Methods: This case-control, single-centre study recruited 124 participants: 84 with a history of COVID-19 (59.9 ± 7.41 years, 54.8% female) and 40 participants without history of COVID-19 infection (62.8 ± 7.14 years, 62.5% female). All participants underwent non-invasive assessment of arterial function using pulse wave velocity (PWV), augmentation index (Alx) and hemodynamic function (i.e. cardiac index (CI), stroke volume index (SVI), heart rate (HR), mean arterial blood pressure (MAP)) at rest. Cardiopulmonary exercise stress testing with simultaneous gas exchange and hemodynamic (bioreactance) measurements was also performed.

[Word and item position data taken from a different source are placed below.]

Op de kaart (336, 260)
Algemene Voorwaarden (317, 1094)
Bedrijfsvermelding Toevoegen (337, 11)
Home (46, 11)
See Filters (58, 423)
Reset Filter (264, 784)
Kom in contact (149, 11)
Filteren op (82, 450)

Results: There were no differences between COVID-19 and non-COVID-19 groups in PWV (COVID-19: 7.52 ± 1.66 m/s, non-COVID-19: 7.32 ± 1.79 m/s, p = 0.440); Alx (COVID-19: 29.2 ± 9.12%, non-COVID-19: 29.2 ± 8.44%, p = 0.980); CI (COVID-19: 2.85 ± 0.39 L/min/m2, non-COVID-19: 2.79 ± 0.37 L/min/m2, p = 0.407); SVI (COVID-19: 46.5 ± 7.54 mL/m2, non-COVID-19: 47.0 ± 7.59 mL/m2, p = 0.776), HR (COVID-19: 62.3 ± 10.6 beats/min, Non-COVID-19: 60.2 ± 8.52 beats/min, p = 0.263), or MAP (COVID-19: 98.1 ± 11.2 mmHg, non-COVID-19: 96.6 ± 9.46 mmHg, p = 0.464). COVID-19 participants however demonstrated lower O2 consumption at anaerobic threshold (15.5 ± 4.25 vs 16.8 ± 4.51 mL/kg/m2, p = 0.034), peak cardiac index (10.4 ± 2.3 vs 11.3 ± 2.5 L/min/m2, p = 0.040) and peak stroke volume index (82.1 ± 25.3 vs 98.6 ± 37.6 mL/m2, p = 0.028).
Conclusion: Healthy middle-age and older individuals with history COVID-19 infection demonstrate reduced exercise tolerance and cardiac function response to exercise.